**Task goal**
Format each line of the items below as a Markdown table with two columns, Row for the line's number and Line for its text, omitting any blank lines. Leave the pictures out of the table.

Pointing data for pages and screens
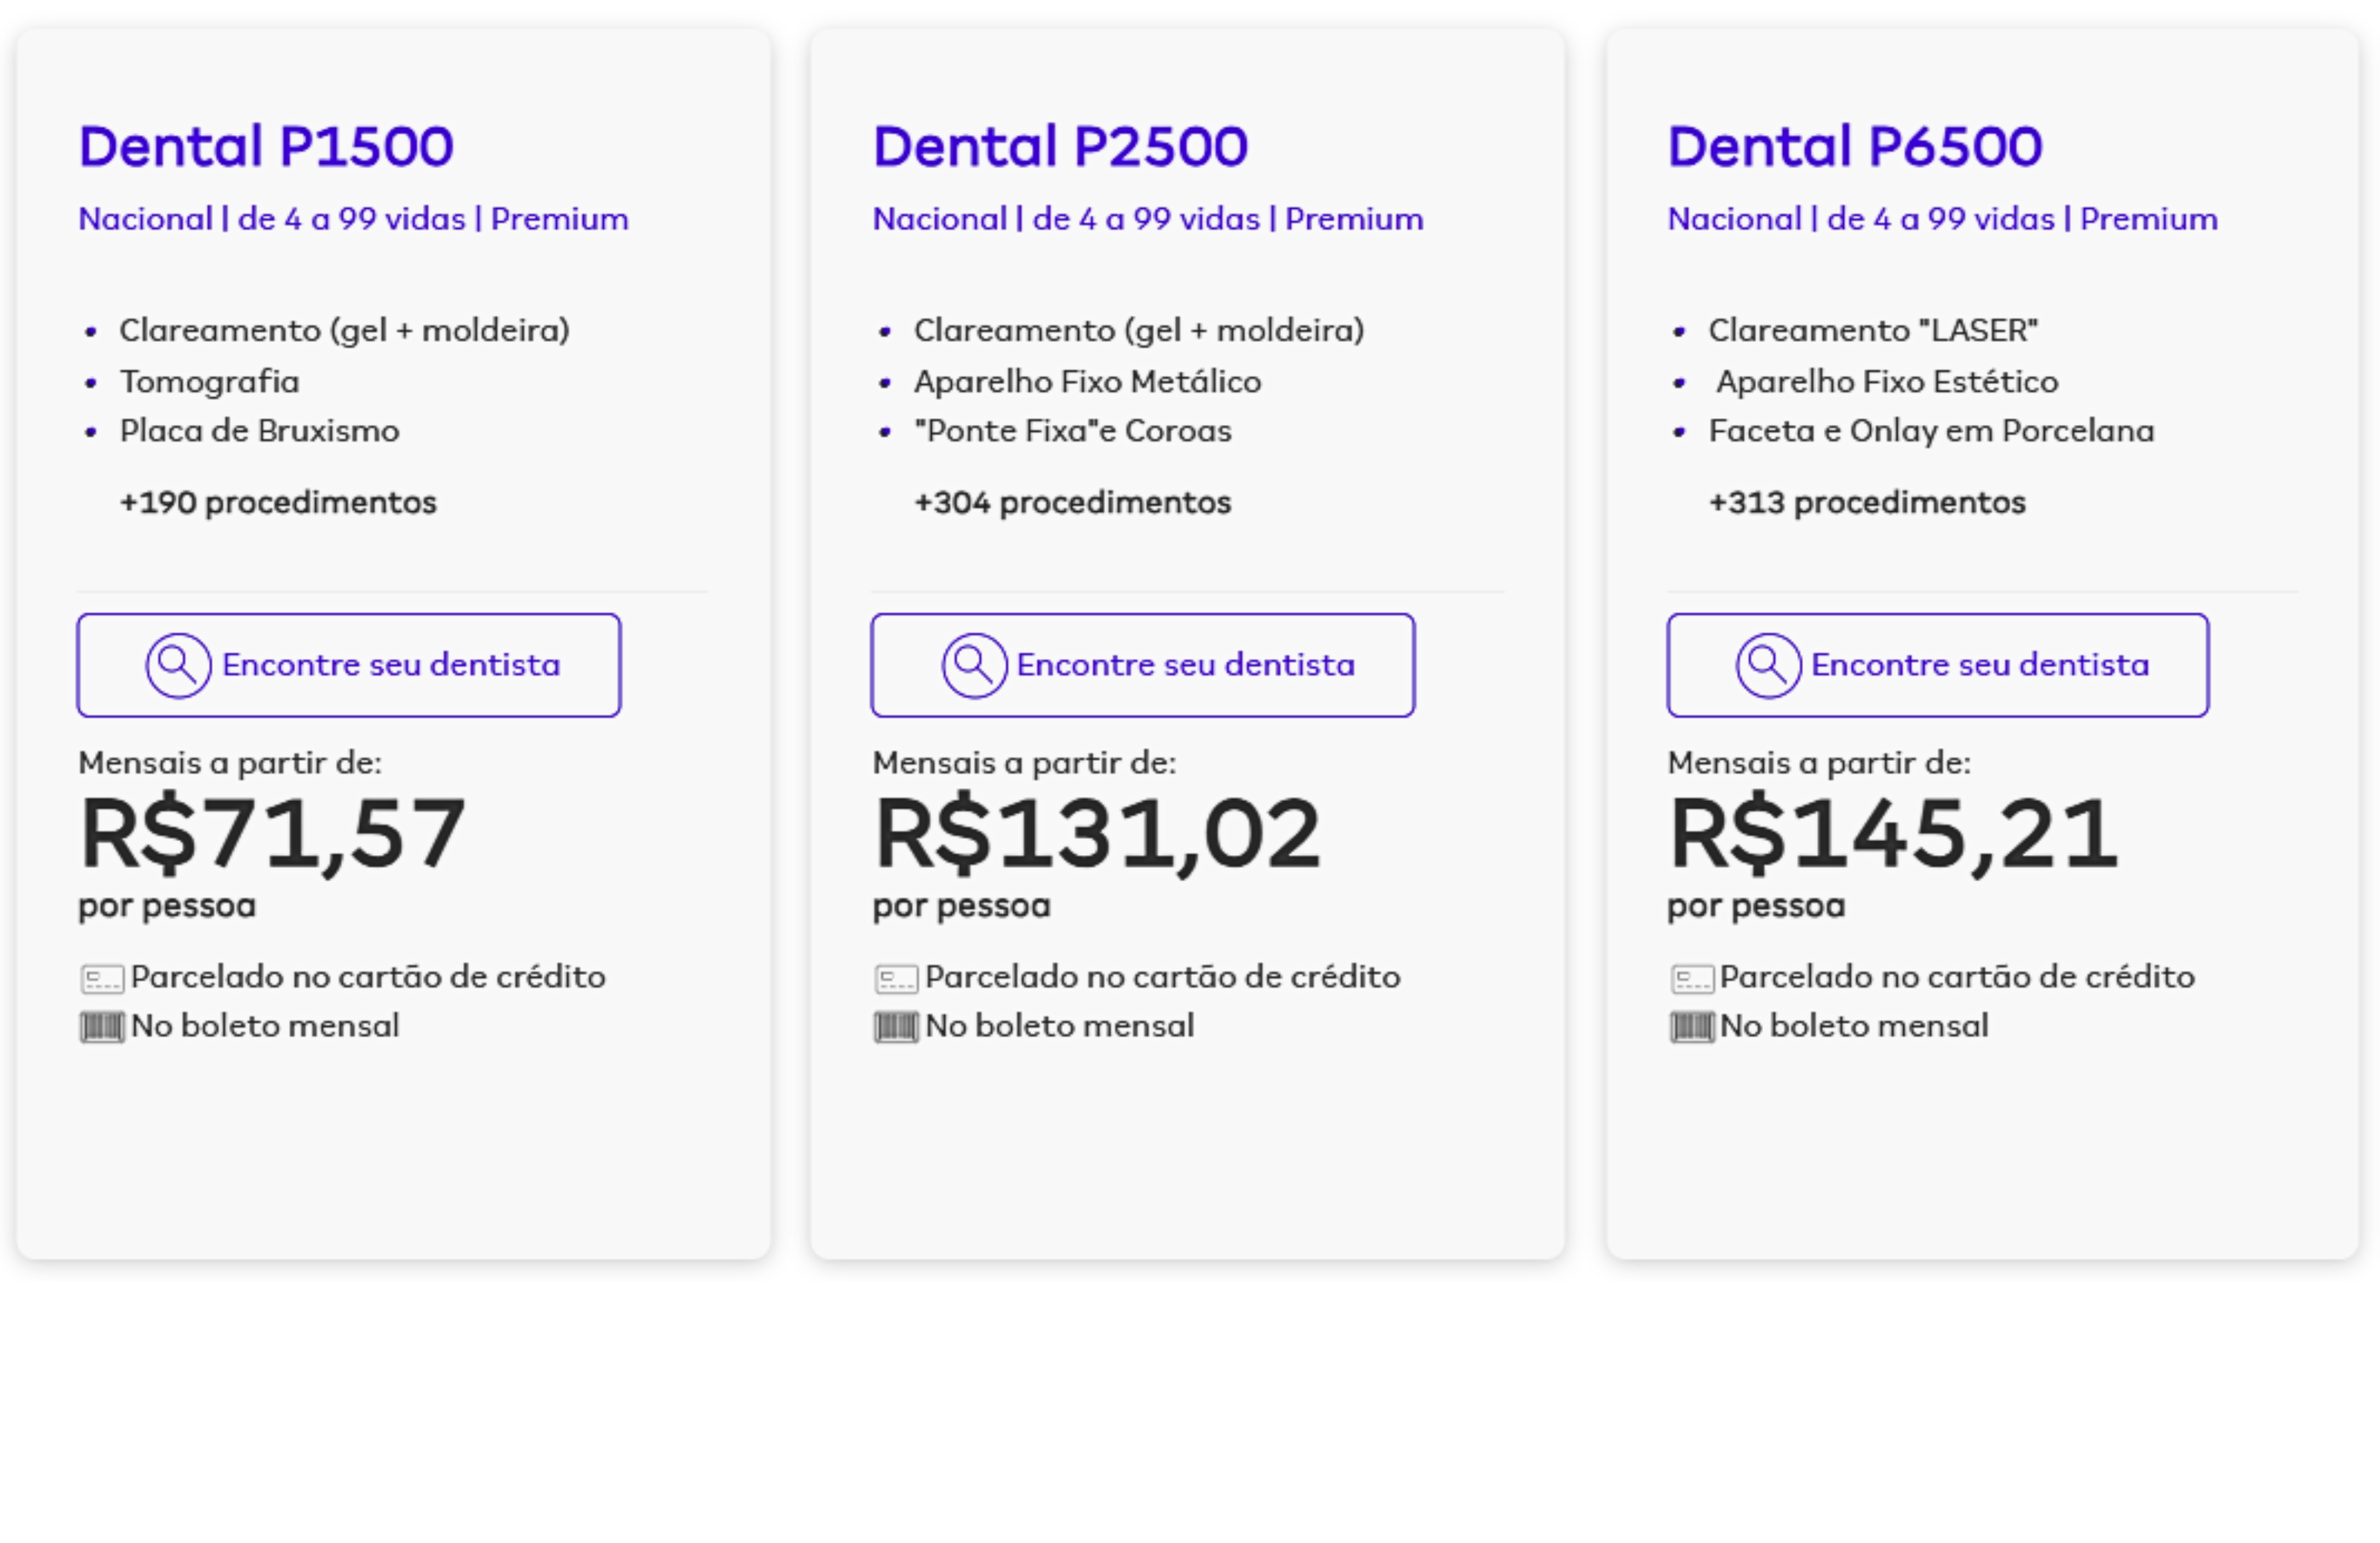This screenshot has height=1543, width=2380.
Task: Click magnifier icon in Dental P1500 card
Action: [178, 665]
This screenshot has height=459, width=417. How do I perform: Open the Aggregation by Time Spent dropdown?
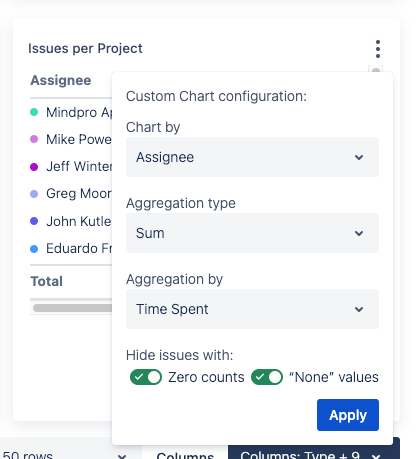(252, 309)
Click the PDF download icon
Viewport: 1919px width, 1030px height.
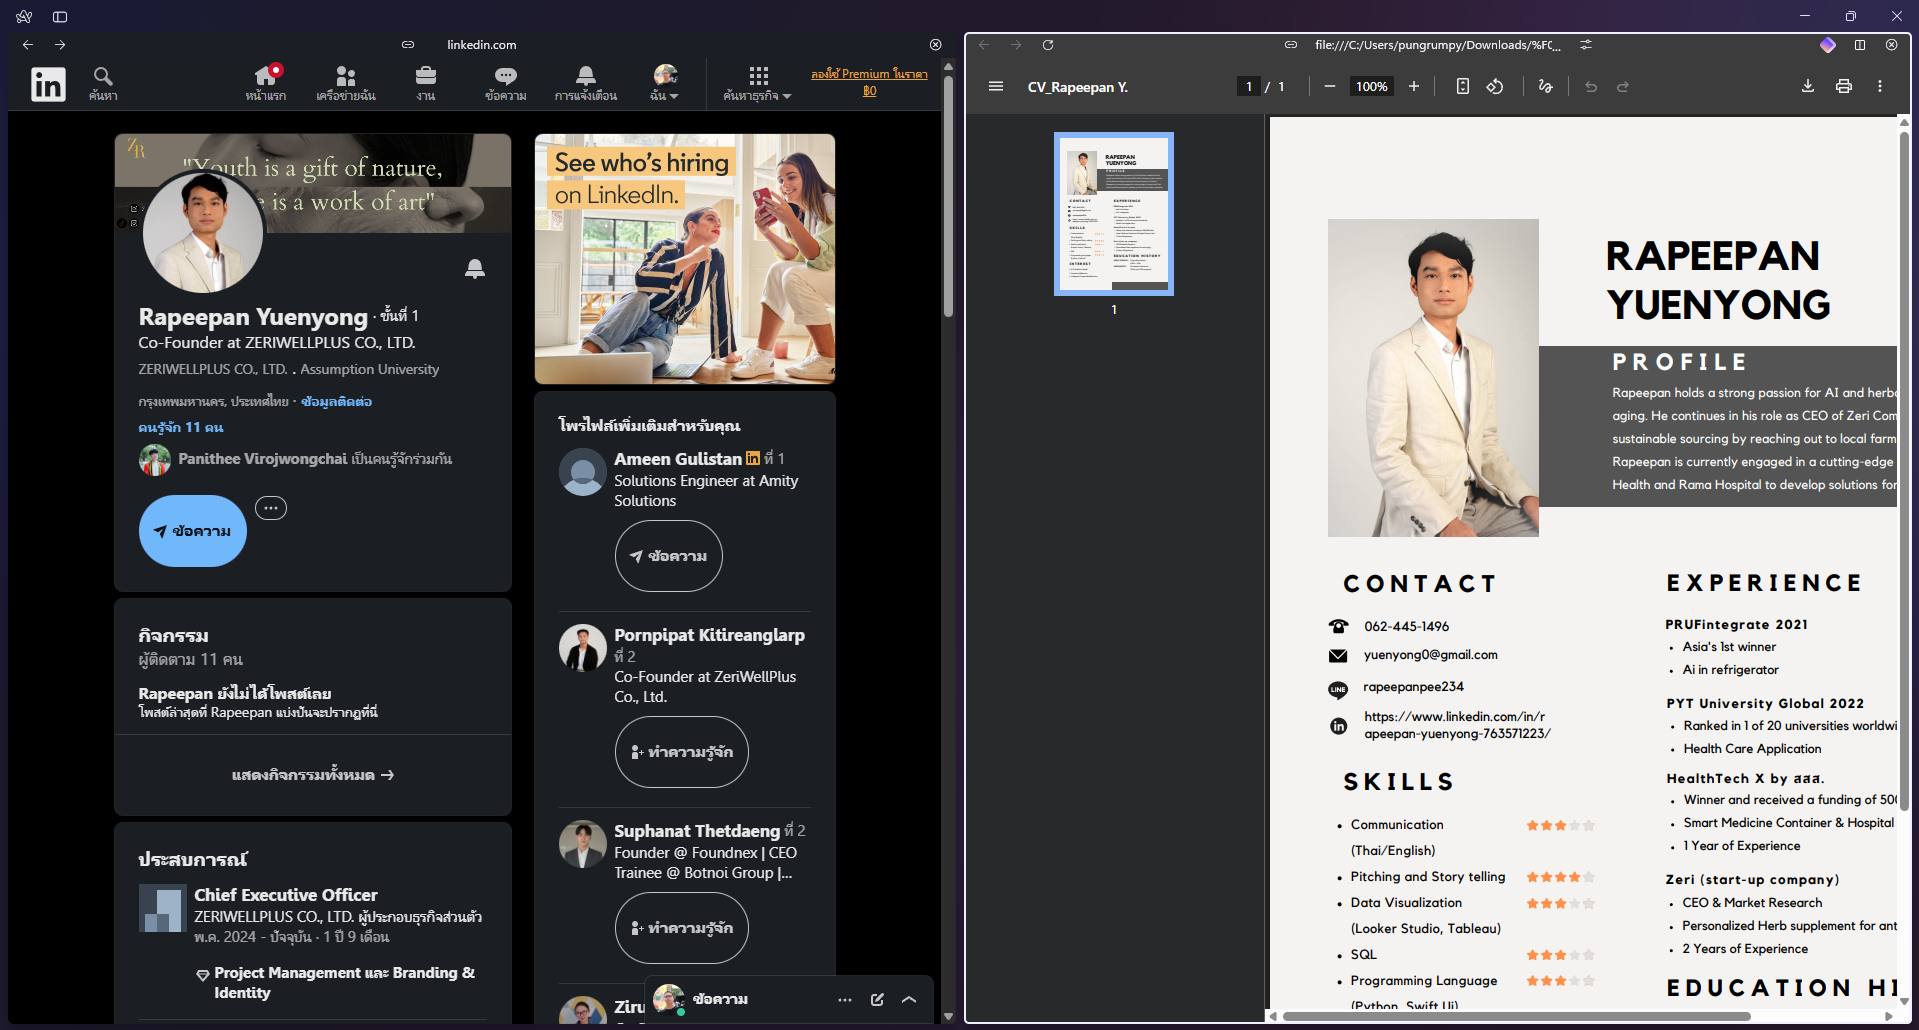pos(1808,87)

**Expected answer**
| Row | Line |
|---|---|
| 1 | This screenshot has height=1543, width=2380. |
| 2 | Task: Click magnifier icon in Dental P1500 card |
| 3 | Action: [178, 665] |
| 4 | This screenshot has height=459, width=417. How do I perform: Open the Aggregation by Time Spent dropdown? |
| 5 | (252, 309) |
| 6 | Click the PDF download icon |
| 7 | Viewport: 1919px width, 1030px height. |
| 8 | pos(1808,87) |